◆ **HOW TO COMPLETE THIS TASK**:
Give back exactly the first lines of the entries below, through the line with "Click empty area in template list".
*** Opening STUDY MATERIAL ***
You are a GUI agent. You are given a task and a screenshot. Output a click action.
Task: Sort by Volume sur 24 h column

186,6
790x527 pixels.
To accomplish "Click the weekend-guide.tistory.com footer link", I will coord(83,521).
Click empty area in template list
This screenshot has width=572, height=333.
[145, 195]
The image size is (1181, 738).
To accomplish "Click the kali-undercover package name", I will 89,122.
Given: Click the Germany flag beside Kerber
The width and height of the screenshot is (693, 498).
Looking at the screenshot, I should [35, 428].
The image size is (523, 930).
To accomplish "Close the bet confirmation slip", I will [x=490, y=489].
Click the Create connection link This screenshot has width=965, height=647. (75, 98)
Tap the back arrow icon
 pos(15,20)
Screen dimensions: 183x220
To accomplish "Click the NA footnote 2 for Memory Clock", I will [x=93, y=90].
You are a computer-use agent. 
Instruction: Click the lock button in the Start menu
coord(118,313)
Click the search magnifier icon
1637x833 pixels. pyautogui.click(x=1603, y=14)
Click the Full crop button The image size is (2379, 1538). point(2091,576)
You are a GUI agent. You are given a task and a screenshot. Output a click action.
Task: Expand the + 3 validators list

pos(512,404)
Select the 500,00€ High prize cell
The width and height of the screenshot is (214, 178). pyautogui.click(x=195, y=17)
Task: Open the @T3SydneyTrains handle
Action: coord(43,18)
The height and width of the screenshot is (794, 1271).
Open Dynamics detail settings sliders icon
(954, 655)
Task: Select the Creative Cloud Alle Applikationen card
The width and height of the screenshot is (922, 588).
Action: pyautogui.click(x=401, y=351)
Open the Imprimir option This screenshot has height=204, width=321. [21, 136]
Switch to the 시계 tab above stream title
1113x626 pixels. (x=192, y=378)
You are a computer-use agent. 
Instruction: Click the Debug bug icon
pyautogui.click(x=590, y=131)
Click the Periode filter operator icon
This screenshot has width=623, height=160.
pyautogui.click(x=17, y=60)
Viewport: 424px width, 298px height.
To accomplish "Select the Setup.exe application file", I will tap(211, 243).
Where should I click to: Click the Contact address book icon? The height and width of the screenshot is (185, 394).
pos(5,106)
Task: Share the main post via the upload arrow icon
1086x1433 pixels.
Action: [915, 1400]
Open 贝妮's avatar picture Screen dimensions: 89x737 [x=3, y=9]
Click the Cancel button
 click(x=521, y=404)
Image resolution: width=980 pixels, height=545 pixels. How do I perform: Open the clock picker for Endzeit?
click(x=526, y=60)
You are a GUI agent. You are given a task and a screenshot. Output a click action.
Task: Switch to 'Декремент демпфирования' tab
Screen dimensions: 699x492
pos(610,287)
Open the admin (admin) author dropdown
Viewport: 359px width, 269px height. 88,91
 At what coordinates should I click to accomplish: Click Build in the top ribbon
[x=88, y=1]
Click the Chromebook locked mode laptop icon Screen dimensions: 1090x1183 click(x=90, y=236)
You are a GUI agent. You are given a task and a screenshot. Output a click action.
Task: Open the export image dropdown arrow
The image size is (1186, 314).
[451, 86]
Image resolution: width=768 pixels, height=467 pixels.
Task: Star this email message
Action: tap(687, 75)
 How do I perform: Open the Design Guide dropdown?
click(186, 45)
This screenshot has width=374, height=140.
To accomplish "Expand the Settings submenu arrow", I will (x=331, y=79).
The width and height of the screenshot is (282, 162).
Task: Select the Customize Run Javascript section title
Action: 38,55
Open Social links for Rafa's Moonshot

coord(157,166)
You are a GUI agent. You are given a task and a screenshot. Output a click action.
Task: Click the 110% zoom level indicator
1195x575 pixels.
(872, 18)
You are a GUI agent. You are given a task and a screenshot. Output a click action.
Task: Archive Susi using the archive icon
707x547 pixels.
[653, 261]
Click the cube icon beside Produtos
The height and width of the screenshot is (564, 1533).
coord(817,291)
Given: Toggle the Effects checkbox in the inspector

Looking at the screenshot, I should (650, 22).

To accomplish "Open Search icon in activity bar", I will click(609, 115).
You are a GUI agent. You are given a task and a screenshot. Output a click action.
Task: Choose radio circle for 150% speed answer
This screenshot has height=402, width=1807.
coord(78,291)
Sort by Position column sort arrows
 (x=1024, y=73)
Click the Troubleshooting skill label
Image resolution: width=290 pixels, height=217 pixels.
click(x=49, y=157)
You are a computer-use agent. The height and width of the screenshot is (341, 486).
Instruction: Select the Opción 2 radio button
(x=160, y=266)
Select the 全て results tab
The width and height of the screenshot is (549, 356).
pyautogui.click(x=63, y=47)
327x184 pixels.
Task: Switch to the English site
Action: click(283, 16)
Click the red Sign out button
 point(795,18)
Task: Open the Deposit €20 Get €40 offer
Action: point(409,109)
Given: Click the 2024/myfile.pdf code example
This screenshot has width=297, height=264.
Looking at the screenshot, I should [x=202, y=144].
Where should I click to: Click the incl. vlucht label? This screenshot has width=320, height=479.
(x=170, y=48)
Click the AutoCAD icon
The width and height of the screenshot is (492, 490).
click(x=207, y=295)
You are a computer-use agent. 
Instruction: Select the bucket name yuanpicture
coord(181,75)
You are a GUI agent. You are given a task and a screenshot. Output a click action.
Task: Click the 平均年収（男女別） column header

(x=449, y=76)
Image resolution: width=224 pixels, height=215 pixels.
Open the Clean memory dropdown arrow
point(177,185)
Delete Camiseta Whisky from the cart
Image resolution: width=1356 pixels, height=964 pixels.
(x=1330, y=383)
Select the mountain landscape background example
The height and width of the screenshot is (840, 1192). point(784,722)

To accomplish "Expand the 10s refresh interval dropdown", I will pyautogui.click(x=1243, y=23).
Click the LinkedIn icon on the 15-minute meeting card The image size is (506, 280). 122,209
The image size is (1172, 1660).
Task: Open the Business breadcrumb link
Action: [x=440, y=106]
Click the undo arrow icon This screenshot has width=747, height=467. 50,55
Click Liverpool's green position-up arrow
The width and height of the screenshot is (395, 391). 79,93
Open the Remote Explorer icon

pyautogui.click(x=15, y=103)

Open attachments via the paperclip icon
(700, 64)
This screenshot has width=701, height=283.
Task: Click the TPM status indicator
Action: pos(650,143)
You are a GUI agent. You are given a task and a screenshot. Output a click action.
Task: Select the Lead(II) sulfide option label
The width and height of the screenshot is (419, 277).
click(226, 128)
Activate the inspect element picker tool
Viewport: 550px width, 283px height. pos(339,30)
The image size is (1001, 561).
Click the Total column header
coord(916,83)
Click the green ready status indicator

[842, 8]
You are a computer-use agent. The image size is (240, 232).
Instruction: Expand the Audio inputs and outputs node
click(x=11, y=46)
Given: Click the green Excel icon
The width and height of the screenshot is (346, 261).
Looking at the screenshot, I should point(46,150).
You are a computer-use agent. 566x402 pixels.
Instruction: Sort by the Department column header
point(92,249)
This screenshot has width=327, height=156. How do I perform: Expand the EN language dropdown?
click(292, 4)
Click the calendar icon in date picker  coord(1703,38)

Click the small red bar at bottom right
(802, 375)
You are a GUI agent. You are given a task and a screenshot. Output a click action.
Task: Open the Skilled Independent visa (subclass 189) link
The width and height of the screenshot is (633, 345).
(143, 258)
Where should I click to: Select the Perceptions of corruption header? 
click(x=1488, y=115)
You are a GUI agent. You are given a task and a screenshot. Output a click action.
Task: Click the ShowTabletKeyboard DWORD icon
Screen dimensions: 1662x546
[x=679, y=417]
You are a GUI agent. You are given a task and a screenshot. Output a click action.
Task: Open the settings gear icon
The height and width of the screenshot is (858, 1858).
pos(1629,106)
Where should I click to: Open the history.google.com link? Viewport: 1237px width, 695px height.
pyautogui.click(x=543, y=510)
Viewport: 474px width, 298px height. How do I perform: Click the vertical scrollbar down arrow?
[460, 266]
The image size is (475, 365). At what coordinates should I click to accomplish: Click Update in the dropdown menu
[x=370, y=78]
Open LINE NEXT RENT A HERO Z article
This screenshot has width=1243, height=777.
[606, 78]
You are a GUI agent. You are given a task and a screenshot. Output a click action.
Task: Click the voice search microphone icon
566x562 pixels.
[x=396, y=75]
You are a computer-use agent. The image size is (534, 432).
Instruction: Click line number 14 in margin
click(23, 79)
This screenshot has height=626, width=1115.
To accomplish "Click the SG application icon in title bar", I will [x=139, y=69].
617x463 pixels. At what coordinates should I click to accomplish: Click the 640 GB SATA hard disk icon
*** Closing STUDY MATERIAL ***
◆ **RESULT FOR THIS EXERCISE**:
You are a GUI agent. You are given a task and a screenshot. Output a click action.
Task: Sort by Volume sur 24 h column

186,6
790x527 pixels.
To accomplish "Click the weekend-guide.tistory.com footer link", I will coord(83,521).
Click empty area in template list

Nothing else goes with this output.